TimH February 6, 2023 12:45 PM

This is what makes me nervous about ML -> expert systems -> treated as hard evidence:

Headline: Fun with OpenAI, medical charting, and diagnostics. (Also: I just got lied to by a bot).

OpenAI came up with this study in the European Journal of Internal Medicine that was supposedly saying that. I went on Google and I couldn’t find it. I went on PubMed and I couldn’t find it. I asked OpenAI to give me a reference for that, and it spits out what looks like a reference. I look up that, and it’s made up. That’s not a real paper.

It took a real journal, the European Journal of Internal Medicine. It took the last names and first names, I think, of authors who have published in said journal. And it confabulated out of thin air a study that would apparently support this viewpoint.

Winter February 6, 2023 1:18 PM


This is what makes me nervous about ML -> expert systems -> treated as hard evidence:

ChatGPT is a language model. Any resemblance to reality is pure coincidence.

Ted February 6, 2023 1:39 PM

Like everything else, these [ML] systems will be hacked through vulnerabilities in those more conventional parts of the system.

The paper @Bruce posted last Friday gives a nod to that awareness.

Inserting a “Weight Surgery (WS)” attack into a Siamese Neural Network can be performed via various incision methods.

The paper notes it could be performed under the “pretence of fine-tuning” a recognition model.

It could even be accessed via a cyber attack that modifies a software version of the DNN, or a fault injection technique (using a laser beam), or a Row Hammer attack.

Is detection a defense against these attacks?

The paper links to a NeurIPS 2022 competition, the Trojan Detection Challenge. From that website:

In this competition, we challenge you to detect and analyze Trojan attacks on deep neural networks that are designed to be difficult to detect.

Reference [1]

JonKnowsNothing February 6, 2023 2:31 PM

@Winter, @TimH, All

re: ChatGPT is a language model. Any resemblance to reality is pure coincidence.

The difficulty is:

  • Humans rarely know if it is Real or is it Memorex

Computers cannot tell either. Feed one computer source into another computer input and they will chug along just fine as long as the inputs don’t hit some arbitrary boundary error.

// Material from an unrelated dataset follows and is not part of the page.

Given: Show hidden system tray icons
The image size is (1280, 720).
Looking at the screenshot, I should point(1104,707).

As uses percolate up through MSM, we can envision a bigger problem. We have Judges issuing Opinions based on “pure coincidence”, laws being put forward based on the unknown inputs and fine tuned by unknown parameters.

It might be easier to spot an octogenarian actor being revised to a 20-something in cinema, although it does give some “WTF” to how you classify the performance? Is it a fabulous performance by a 20-something or a dud performance by an accomplished actor slumming as a 20-something?

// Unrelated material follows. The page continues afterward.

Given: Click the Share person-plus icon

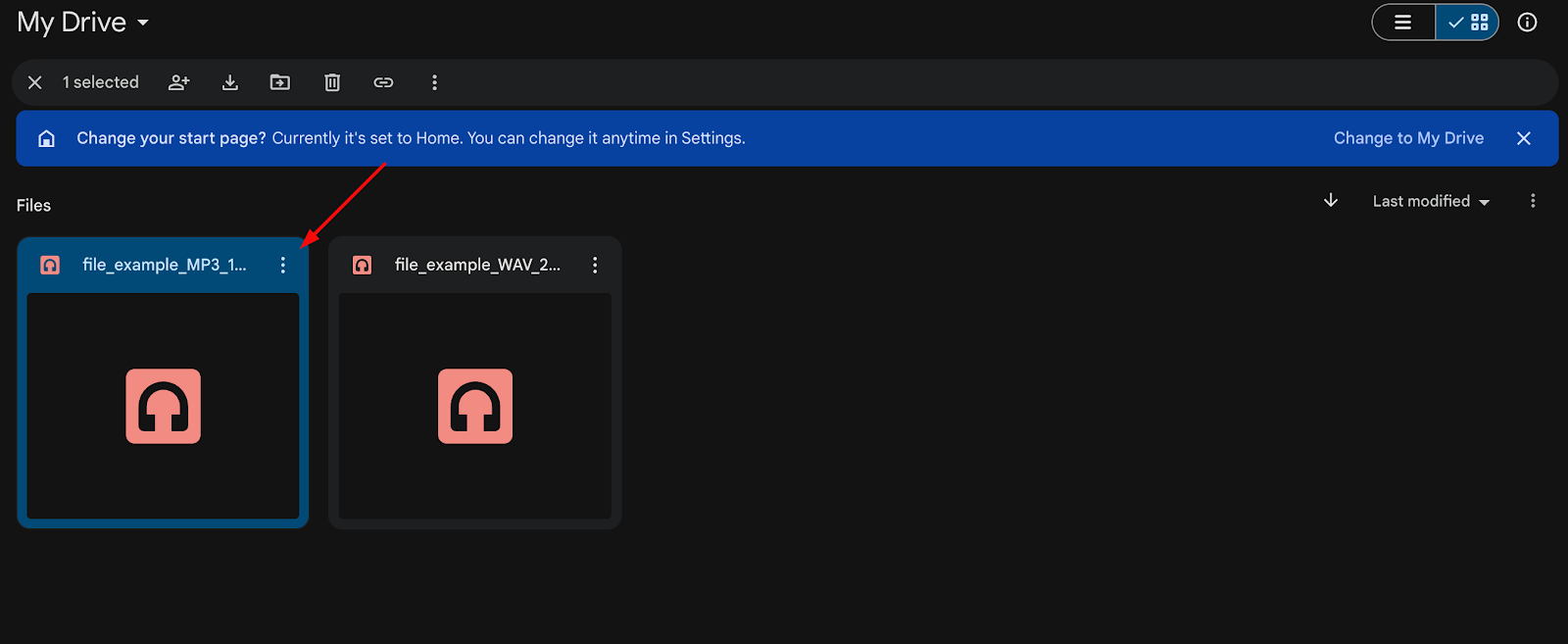Looking at the screenshot, I should [178, 82].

Recently a MSM report of a 20-something coach subbing in for a 13 yo player in a game. That wasn’t Memorex, but if it’s OK for an Actor to do the age-swap, why not a Player?(1)


1) In USA that’s called “a ringer”.

modem phonemes February 6, 2023 5:29 PM

@ Ted


Perhaps this can be done with diagnostic computations for the neural network models.

In other areas, such diagnostics or syndromes or invariants are available. Linear transformations can be diagnosed for some purposes by their rank, behavior of curves can be diagnosed by their winding number etc. These simple measures can be extended to nonlinear transformations and to higher dimensional dimensions.


Ted February 7, 2023 8:34 AM

@modem phonemes

Perhaps this can be done with diagnostic computations for the neural network models.

Very interesting. Are you aware of any research that has been in that area?

I clicked on this post’s tag “machine learning” to see (or remind myself) what other posts our host has made in this area.

There was a post (with a paper) that reminded me how complex the attack surface of this field can be.

modem phonemes February 7, 2023 1:54 PM

@ Ted

research that has been in that area

This paper looks like it might be a helpful in navigating these waters

“ We performed extensive experiments on the persistent homology of a wide range of point cloud data sets, both real and simulated. The results consistently demonstrate the following: (1) Neural networks operate by changing topology, transforming a topologically complicated data set into a topologically simple one as it passes through the layers.”